━━━ Texte fourni
Que voyons-nous tout au long de l’histoire de la Maçonnerie en France ? Morcellements, scissions, divisions, vulgarisation, déviances, rapports de force et autres détournements du but initiatique de la Maçonnerie. Ces méfaits jalonnent jusqu’à nos jours la vie des loges et des obédiences en France : plus de 150 obédiences recensées, des Grandes Loges « historiques » de multitude aux « salons familiaux » !
L’histoire de la Franc-maçonnerie dans notre pays montre que parallèlement aux bienfaits qu’elle a su et pu apporter, il semble bien que le mal provienne de certains membres des loges qui y aient trouvé le lieu de se disputer alors que, s’ils ne s’étaient jamais connus, ils n’auraient pas eu l’occasion de le faire, et de faire de la Franc-maçonnerie autre chose qu’une société fraternelle initiatique…
Qu’arrive-t-il donc « régulièrement » aux loges en France ? La pratique singulière de l’arriviste, de l’intrigant, imbu de pouvoir, qui consiste à critiquer, désinformer, pressionner, manipuler, attaquer ad hominem et surtout diviser pour tenter de servir des ambitions et asservir son institution et ses Frères, que son handicap mental et intellectuel contraint à se travestir en meneur imaginaire ou donneur de leçons pour nourrir son ego dans l’asservissement de son proche entourage. Ces escrocs (de la pensée) sont bien incapables de construire, car tout ce qui est positif et courageux leur échappe. Et voilà ce qui arrive en France régulièrement, d’où l’émiettement continu de notre paysage maçonnique et l’image désastreuse et faussée que donne la Franc-maçonnerie en France à l’inverse des pays germaniques ou anglo-saxons.
Il y a donc confrontation, souvent violente, entre ceux qui ont « un vrai désir, du courage et de l’intelligence » pour faire des« progrès en Franc-maçonnerie », et ceux qui n’ont qu’un désir … de pouvoir et d’emprise sur des sujets asservis par l’aveuglement et la servitude volontaire, du « courage » … pour casser ce qui existe et accaparer les morceaux à leur profit pour continuer à morceler, et de l’intelligence … pour inventer des problèmes et des querelles. Est-ce là une fatalité française ?
━━━━━━
━━━ Matériel fourni
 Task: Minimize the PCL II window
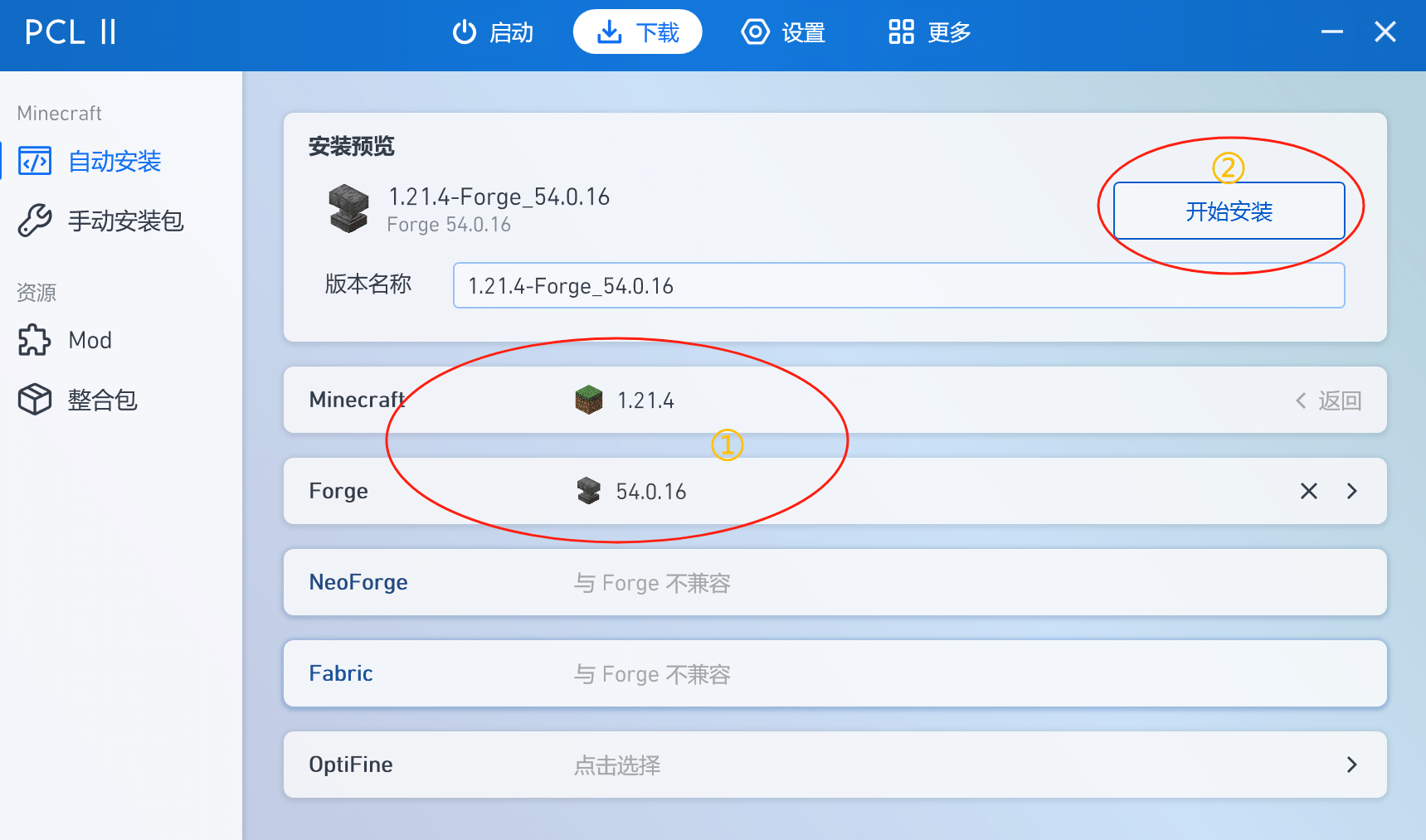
━━━━━━
▶ **Consignes de l'exercice**
**A.** D'après le texte sur la franc-maçonnerie en France, d'où vient l'émiettement continu du paysage maçonnique français ? Répondez en une à trois phrases.
**B.** Rédigez la suite du texte sur la franc-maçonnerie en France, en partant de sa dernière phrase.

▶ **Corrigé**
**A.** Selon le texte, cet émiettement vient de ce qui arrive régulièrement aux loges : la pratique de l'arriviste et de l'intrigant, imbu de pouvoir. Celui-ci critique, désinforme, manipule, attaque ad hominem et surtout divise pour servir ses ambitions et asservir son institution et ses Frères. Incapables de construire, ces personnes entraînent ainsi le morcellement des loges et des obédiences.

**B.**
En situations de crise, que la Franc-maçonnerie en France n’a cessé de connaître depuis son introduction au XVIIIe siècle, comme tout corps biologique vivant et attaqué, les Maçons sains savent s’unir pour le débarrasser des agents pathogènes qui agressent les loges et les Frères ; et pour rejeter les cellules malsaines, infectées ou polluées. Dans la spiritualité chrétienne, cela s’appelle la « chute », dont ce mal est une nouvelle forme de sa manifestation satanique. Mais dans cette même spiritualité, il existe aussi l’espérance, tant que règnent encore, auprès d’un petit reste de Francs-maçons sincères, loyaux et véritables, foi et amour de la Franc-maçonnerie initiatique et esprit fraternel.
« Faire des progrès en Franc-maçonnerie », c’est aussi avoir le désir, le courage et l’intelligence de rejeter sans compromission les virus contre-initiatiques à l’extérieur, avec un seul but : défendre et protéger les Frères et les loges, telle une « garde initiatique » vigilante, au nom des valeurs fraternelles prônées par nos illustres fondateurs.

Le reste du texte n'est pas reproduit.